**** Supplied material ****
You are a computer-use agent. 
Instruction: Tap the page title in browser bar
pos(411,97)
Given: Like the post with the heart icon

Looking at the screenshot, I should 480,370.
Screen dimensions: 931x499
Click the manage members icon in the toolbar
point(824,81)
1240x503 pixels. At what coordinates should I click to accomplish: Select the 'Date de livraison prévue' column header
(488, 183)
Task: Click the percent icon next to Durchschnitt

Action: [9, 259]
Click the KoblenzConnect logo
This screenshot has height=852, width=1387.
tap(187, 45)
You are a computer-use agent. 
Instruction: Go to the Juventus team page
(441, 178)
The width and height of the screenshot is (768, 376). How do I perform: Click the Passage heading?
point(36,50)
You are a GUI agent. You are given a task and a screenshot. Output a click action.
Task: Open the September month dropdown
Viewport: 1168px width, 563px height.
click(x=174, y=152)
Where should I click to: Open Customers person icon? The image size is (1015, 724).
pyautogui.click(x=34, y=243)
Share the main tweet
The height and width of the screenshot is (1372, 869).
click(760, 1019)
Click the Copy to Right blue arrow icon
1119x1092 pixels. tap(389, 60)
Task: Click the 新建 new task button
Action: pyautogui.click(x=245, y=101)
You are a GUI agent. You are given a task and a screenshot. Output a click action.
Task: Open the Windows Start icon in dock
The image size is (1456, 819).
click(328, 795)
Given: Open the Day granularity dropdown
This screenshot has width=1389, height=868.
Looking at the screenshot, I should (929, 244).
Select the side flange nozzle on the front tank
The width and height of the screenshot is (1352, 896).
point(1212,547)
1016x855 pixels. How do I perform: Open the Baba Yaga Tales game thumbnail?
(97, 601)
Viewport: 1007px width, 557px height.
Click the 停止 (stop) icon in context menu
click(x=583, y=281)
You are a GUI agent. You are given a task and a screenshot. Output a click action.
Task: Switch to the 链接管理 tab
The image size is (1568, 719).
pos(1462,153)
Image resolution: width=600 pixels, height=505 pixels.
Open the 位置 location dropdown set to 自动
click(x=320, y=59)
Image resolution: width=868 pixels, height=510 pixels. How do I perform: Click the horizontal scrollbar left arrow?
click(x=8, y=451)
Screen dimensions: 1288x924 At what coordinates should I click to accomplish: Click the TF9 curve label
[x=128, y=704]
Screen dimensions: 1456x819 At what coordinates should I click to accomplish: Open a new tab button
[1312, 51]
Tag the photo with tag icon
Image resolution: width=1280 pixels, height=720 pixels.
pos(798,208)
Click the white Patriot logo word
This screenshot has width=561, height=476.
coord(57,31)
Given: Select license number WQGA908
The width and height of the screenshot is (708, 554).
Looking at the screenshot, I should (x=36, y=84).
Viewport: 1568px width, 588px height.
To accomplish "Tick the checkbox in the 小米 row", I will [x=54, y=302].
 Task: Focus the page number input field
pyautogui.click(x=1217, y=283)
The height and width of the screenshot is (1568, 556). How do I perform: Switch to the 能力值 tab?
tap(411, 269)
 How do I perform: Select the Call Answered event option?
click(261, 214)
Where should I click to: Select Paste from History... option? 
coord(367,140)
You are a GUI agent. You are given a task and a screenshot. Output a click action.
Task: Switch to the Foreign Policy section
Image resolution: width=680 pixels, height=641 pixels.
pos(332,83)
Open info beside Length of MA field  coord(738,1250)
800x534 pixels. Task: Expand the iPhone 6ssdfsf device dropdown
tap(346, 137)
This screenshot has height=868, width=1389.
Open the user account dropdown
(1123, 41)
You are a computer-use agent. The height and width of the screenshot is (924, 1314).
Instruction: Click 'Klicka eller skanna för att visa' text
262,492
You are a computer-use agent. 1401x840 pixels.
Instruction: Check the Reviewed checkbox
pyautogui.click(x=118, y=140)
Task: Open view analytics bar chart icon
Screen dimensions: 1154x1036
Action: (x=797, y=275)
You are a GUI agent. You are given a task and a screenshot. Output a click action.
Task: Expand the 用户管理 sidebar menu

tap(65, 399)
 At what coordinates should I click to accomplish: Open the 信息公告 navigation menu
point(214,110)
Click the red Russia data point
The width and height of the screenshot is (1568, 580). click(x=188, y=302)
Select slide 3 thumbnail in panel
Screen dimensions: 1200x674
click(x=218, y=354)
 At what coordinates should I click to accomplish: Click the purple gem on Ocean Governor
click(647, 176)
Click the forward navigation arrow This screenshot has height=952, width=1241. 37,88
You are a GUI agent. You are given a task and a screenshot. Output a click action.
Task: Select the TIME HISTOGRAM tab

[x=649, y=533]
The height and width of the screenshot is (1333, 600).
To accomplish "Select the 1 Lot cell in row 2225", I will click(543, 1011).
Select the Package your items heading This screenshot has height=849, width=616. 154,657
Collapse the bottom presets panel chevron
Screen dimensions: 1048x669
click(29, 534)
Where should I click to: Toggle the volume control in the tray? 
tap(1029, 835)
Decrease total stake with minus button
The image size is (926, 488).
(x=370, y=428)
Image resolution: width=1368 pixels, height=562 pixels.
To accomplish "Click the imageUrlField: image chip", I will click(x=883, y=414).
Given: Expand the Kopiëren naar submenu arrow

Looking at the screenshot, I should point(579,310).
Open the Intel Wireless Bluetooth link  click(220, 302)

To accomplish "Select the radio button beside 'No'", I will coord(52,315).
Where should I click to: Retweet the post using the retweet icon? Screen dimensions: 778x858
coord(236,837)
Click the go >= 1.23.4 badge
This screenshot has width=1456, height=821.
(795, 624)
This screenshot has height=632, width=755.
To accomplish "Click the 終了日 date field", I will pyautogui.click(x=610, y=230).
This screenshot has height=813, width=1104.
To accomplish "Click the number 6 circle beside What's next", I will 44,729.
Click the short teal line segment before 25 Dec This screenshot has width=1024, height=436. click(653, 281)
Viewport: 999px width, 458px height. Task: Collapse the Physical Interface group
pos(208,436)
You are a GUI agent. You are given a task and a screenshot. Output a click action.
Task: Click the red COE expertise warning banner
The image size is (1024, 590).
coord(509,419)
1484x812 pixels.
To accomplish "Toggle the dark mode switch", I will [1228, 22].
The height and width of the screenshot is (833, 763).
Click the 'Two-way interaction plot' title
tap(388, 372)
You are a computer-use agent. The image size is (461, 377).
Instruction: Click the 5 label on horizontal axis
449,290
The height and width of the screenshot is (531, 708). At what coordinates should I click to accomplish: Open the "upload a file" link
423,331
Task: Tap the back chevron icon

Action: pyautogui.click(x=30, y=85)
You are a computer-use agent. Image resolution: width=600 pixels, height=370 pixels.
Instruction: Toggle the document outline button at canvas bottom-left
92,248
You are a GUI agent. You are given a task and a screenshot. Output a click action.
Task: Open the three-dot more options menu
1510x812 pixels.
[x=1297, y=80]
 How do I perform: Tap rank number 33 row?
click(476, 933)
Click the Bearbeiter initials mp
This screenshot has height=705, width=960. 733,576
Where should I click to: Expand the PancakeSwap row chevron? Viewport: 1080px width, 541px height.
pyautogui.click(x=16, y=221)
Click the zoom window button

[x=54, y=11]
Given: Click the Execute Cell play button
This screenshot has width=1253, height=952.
****
## What the task requires
Can you rewrite these lines, changing "GUI agent" to "interface agent" in every item and leaving everything else the same?

## Expected answer
You are a computer-use agent. 
Instruction: Tap the page title in browser bar
pos(411,97)
Given: Like the post with the heart icon

Looking at the screenshot, I should 480,370.
Screen dimensions: 931x499
Click the manage members icon in the toolbar
point(824,81)
1240x503 pixels. At what coordinates should I click to accomplish: Select the 'Date de livraison prévue' column header
(488, 183)
Task: Click the percent icon next to Durchschnitt

Action: [9, 259]
Click the KoblenzConnect logo
This screenshot has height=852, width=1387.
tap(187, 45)
You are a computer-use agent. 
Instruction: Go to the Juventus team page
(441, 178)
The width and height of the screenshot is (768, 376). How do I perform: Click the Passage heading?
point(36,50)
You are a interface agent. You are given a task and a screenshot. Output a click action.
Task: Open the September month dropdown
Viewport: 1168px width, 563px height.
click(x=174, y=152)
Where should I click to: Open Customers person icon? The image size is (1015, 724).
pyautogui.click(x=34, y=243)
Share the main tweet
The height and width of the screenshot is (1372, 869).
click(760, 1019)
Click the Copy to Right blue arrow icon
1119x1092 pixels. tap(389, 60)
Task: Click the 新建 new task button
Action: pyautogui.click(x=245, y=101)
You are a interface agent. You are given a task and a screenshot. Output a click action.
Task: Open the Windows Start icon in dock
The image size is (1456, 819).
click(328, 795)
Given: Open the Day granularity dropdown
This screenshot has width=1389, height=868.
Looking at the screenshot, I should (929, 244).
Select the side flange nozzle on the front tank
The width and height of the screenshot is (1352, 896).
point(1212,547)
1016x855 pixels. How do I perform: Open the Baba Yaga Tales game thumbnail?
(97, 601)
Viewport: 1007px width, 557px height.
Click the 停止 (stop) icon in context menu
click(x=583, y=281)
You are a interface agent. You are given a task and a screenshot. Output a click action.
Task: Switch to the 链接管理 tab
The image size is (1568, 719).
pos(1462,153)
Image resolution: width=600 pixels, height=505 pixels.
Open the 位置 location dropdown set to 自动
click(x=320, y=59)
Image resolution: width=868 pixels, height=510 pixels. How do I perform: Click the horizontal scrollbar left arrow?
click(x=8, y=451)
Screen dimensions: 1288x924 At what coordinates should I click to accomplish: Click the TF9 curve label
[x=128, y=704]
Screen dimensions: 1456x819 At what coordinates should I click to accomplish: Open a new tab button
[1312, 51]
Tag the photo with tag icon
Image resolution: width=1280 pixels, height=720 pixels.
pos(798,208)
Click the white Patriot logo word
This screenshot has width=561, height=476.
coord(57,31)
Given: Select license number WQGA908
The width and height of the screenshot is (708, 554).
Looking at the screenshot, I should (x=36, y=84).
Viewport: 1568px width, 588px height.
To accomplish "Tick the checkbox in the 小米 row", I will [x=54, y=302].
 Task: Focus the page number input field
pyautogui.click(x=1217, y=283)
The height and width of the screenshot is (1568, 556). How do I perform: Switch to the 能力值 tab?
tap(411, 269)
 How do I perform: Select the Call Answered event option?
click(261, 214)
Where should I click to: Select Paste from History... option? 
coord(367,140)
You are a interface agent. You are given a task and a screenshot. Output a click action.
Task: Switch to the Foreign Policy section
Image resolution: width=680 pixels, height=641 pixels.
pos(332,83)
Open info beside Length of MA field  coord(738,1250)
800x534 pixels. Task: Expand the iPhone 6ssdfsf device dropdown
tap(346, 137)
This screenshot has height=868, width=1389.
Open the user account dropdown
(1123, 41)
You are a computer-use agent. The height and width of the screenshot is (924, 1314).
Instruction: Click 'Klicka eller skanna för att visa' text
262,492
You are a computer-use agent. 1401x840 pixels.
Instruction: Check the Reviewed checkbox
pyautogui.click(x=118, y=140)
Task: Open view analytics bar chart icon
Screen dimensions: 1154x1036
Action: (x=797, y=275)
You are a interface agent. You are given a task and a screenshot. Output a click action.
Task: Expand the 用户管理 sidebar menu

tap(65, 399)
 At what coordinates should I click to accomplish: Open the 信息公告 navigation menu
point(214,110)
Click the red Russia data point
The width and height of the screenshot is (1568, 580). click(x=188, y=302)
Select slide 3 thumbnail in panel
Screen dimensions: 1200x674
click(x=218, y=354)
 At what coordinates should I click to accomplish: Click the purple gem on Ocean Governor
click(647, 176)
Click the forward navigation arrow This screenshot has height=952, width=1241. 37,88
You are a interface agent. You are given a task and a screenshot. Output a click action.
Task: Select the TIME HISTOGRAM tab

[x=649, y=533]
The height and width of the screenshot is (1333, 600).
To accomplish "Select the 1 Lot cell in row 2225", I will click(543, 1011).
Select the Package your items heading This screenshot has height=849, width=616. 154,657
Collapse the bottom presets panel chevron
Screen dimensions: 1048x669
click(29, 534)
Where should I click to: Toggle the volume control in the tray? 
tap(1029, 835)
Decrease total stake with minus button
The image size is (926, 488).
(x=370, y=428)
Image resolution: width=1368 pixels, height=562 pixels.
To accomplish "Click the imageUrlField: image chip", I will click(x=883, y=414).
Given: Expand the Kopiëren naar submenu arrow

Looking at the screenshot, I should point(579,310).
Open the Intel Wireless Bluetooth link  click(220, 302)

To accomplish "Select the radio button beside 'No'", I will coord(52,315).
Where should I click to: Retweet the post using the retweet icon? Screen dimensions: 778x858
coord(236,837)
Click the go >= 1.23.4 badge
This screenshot has width=1456, height=821.
(795, 624)
This screenshot has height=632, width=755.
To accomplish "Click the 終了日 date field", I will pyautogui.click(x=610, y=230).
This screenshot has height=813, width=1104.
To accomplish "Click the number 6 circle beside What's next", I will 44,729.
Click the short teal line segment before 25 Dec This screenshot has width=1024, height=436. click(653, 281)
Viewport: 999px width, 458px height. Task: Collapse the Physical Interface group
pos(208,436)
You are a interface agent. You are given a task and a screenshot. Output a click action.
Task: Click the red COE expertise warning banner
The image size is (1024, 590).
coord(509,419)
1484x812 pixels.
To accomplish "Toggle the dark mode switch", I will [1228, 22].
The height and width of the screenshot is (833, 763).
Click the 'Two-way interaction plot' title
tap(388, 372)
You are a computer-use agent. The image size is (461, 377).
Instruction: Click the 5 label on horizontal axis
449,290
The height and width of the screenshot is (531, 708). At what coordinates should I click to accomplish: Open the "upload a file" link
423,331
Task: Tap the back chevron icon

Action: pyautogui.click(x=30, y=85)
You are a computer-use agent. Image resolution: width=600 pixels, height=370 pixels.
Instruction: Toggle the document outline button at canvas bottom-left
92,248
You are a interface agent. You are given a task and a screenshot. Output a click action.
Task: Open the three-dot more options menu
1510x812 pixels.
[x=1297, y=80]
 How do I perform: Tap rank number 33 row?
click(476, 933)
Click the Bearbeiter initials mp
This screenshot has height=705, width=960. 733,576
Where should I click to: Expand the PancakeSwap row chevron? Viewport: 1080px width, 541px height.
pyautogui.click(x=16, y=221)
Click the zoom window button

[x=54, y=11]
Given: Click the Execute Cell play button
This screenshot has width=1253, height=952.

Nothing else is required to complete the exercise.